Texas got the 25-year-old Lowe, who has appeared in only 71 big league games the past two seasons, in a six-player trade of prospects.
That deal went down while Guzman, who is at spring training out of minor league options, was playing in the Dominican winter league. A .230 hitter in 236 games for the Rangers, he hit .360 with five homers, 13 RBIs and 17 walks in 111 at-bats and the league MVP in his 30 winter games.
”He’s been doing it for a little while now and obviously had a successful winter,” Lowe said. ”That’s going to push me to play better and obviously help the team win more games. So having better players play better is great for competition and great for the team overall.”
While the Rangers likely don’t have room for two left-handed hitting first basemen, there could be ways to keep both on the roster if they perform this spring training. Lowe, who throws right-handed, could also play some at third base, another unsettled position for Texas. But he is still at first for now, starting Wednesday’s spring training game there while Guzman got his first start in left field.
”Versatility is never a bad option, so it’s something that we’ll keep on the back burner,” Lowe said. ”And if it’s something that is going to help the team win, then we’ll work more at it. But I’ve got to work on my craft at first, and figure it out from there.”
Lowe hit .224 with four homers and 11 RBIs in 21 games last season for the Rays, when his only postseason appearance was in the wild card series. He has a .251 average with 11 homers and 30 RBIs in his two big league seasons.
Woodward has been impressed watching Lowe during batting practice on the field and in the cages.
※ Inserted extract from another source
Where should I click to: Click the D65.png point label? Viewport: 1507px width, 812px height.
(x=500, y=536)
There was also the double down the line he hit on a 3-1 changeup in an early spring game because of the ability to adjust his swing.
”Just the calmness, the swing itself is very simple with really good moves,” Woodward said. ”It shows me that there’s going to be some consistency there in controlling the strike zone. He’s got a ton of power to move the ball, he’s got a ton of speed to the ball in his swing. … There’s a calmness about him. He doesn’t get too high, too low. He just kind of goes through every day.”